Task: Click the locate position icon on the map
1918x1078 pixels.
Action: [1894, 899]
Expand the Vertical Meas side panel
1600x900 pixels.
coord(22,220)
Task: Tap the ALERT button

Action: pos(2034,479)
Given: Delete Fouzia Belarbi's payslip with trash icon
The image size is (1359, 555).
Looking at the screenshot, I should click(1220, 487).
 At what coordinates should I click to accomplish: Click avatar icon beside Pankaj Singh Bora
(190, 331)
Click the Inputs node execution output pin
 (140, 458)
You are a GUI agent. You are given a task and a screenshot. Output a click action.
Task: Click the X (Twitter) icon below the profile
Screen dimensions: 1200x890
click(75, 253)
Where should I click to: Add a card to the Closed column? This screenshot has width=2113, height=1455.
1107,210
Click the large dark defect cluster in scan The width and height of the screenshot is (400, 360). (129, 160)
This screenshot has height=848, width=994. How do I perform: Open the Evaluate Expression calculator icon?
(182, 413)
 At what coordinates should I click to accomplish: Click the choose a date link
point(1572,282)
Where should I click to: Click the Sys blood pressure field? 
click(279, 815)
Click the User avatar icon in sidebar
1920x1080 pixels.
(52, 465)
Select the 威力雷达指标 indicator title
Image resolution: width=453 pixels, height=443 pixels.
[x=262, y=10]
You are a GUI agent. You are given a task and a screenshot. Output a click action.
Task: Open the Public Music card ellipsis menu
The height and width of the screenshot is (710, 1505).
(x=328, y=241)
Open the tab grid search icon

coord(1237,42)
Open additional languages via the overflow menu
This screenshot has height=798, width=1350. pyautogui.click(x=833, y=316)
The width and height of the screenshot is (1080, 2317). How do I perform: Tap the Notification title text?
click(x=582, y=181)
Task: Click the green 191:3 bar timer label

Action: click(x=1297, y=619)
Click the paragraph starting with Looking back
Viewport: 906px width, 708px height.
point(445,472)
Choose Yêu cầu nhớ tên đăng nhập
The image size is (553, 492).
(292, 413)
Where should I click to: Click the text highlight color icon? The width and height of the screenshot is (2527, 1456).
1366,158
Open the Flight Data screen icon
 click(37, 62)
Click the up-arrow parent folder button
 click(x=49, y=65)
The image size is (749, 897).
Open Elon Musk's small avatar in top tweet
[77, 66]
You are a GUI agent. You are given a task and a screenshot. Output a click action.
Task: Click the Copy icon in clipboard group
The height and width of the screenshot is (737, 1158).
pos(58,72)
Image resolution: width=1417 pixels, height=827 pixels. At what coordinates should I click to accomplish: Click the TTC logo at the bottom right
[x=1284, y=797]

+++++

- [Written request]: Can you give all the records above again with "GUI agent" replaced by "interface agent" and everything else left unchanged?

- [Solution below]:
Task: Click the locate position icon on the map
1918x1078 pixels.
Action: [1894, 899]
Expand the Vertical Meas side panel
1600x900 pixels.
coord(22,220)
Task: Tap the ALERT button

Action: pos(2034,479)
Given: Delete Fouzia Belarbi's payslip with trash icon
The image size is (1359, 555).
Looking at the screenshot, I should click(1220, 487).
 At what coordinates should I click to accomplish: Click avatar icon beside Pankaj Singh Bora
(190, 331)
Click the Inputs node execution output pin
 (140, 458)
You are a interface agent. You are given a task and a screenshot. Output a click action.
Task: Click the X (Twitter) icon below the profile
Screen dimensions: 1200x890
click(75, 253)
Where should I click to: Add a card to the Closed column? This screenshot has width=2113, height=1455.
1107,210
Click the large dark defect cluster in scan The width and height of the screenshot is (400, 360). (129, 160)
This screenshot has height=848, width=994. How do I perform: Open the Evaluate Expression calculator icon?
(182, 413)
 At what coordinates should I click to accomplish: Click the choose a date link
point(1572,282)
Where should I click to: Click the Sys blood pressure field? 
click(279, 815)
Click the User avatar icon in sidebar
1920x1080 pixels.
(52, 465)
Select the 威力雷达指标 indicator title
Image resolution: width=453 pixels, height=443 pixels.
[x=262, y=10]
You are a interface agent. You are given a task and a screenshot. Output a click action.
Task: Open the Public Music card ellipsis menu
The height and width of the screenshot is (710, 1505).
(x=328, y=241)
Open the tab grid search icon

coord(1237,42)
Open additional languages via the overflow menu
This screenshot has height=798, width=1350. pyautogui.click(x=833, y=316)
The width and height of the screenshot is (1080, 2317). How do I perform: Tap the Notification title text?
click(x=582, y=181)
Task: Click the green 191:3 bar timer label

Action: click(x=1297, y=619)
Click the paragraph starting with Looking back
Viewport: 906px width, 708px height.
point(445,472)
Choose Yêu cầu nhớ tên đăng nhập
The image size is (553, 492).
(292, 413)
Where should I click to: Click the text highlight color icon? The width and height of the screenshot is (2527, 1456).
1366,158
Open the Flight Data screen icon
 click(37, 62)
Click the up-arrow parent folder button
 click(x=49, y=65)
The image size is (749, 897).
Open Elon Musk's small avatar in top tweet
[77, 66]
You are a interface agent. You are given a task and a screenshot. Output a click action.
Task: Click the Copy icon in clipboard group
The height and width of the screenshot is (737, 1158).
pos(58,72)
Image resolution: width=1417 pixels, height=827 pixels. At what coordinates should I click to accomplish: Click the TTC logo at the bottom right
[x=1284, y=797]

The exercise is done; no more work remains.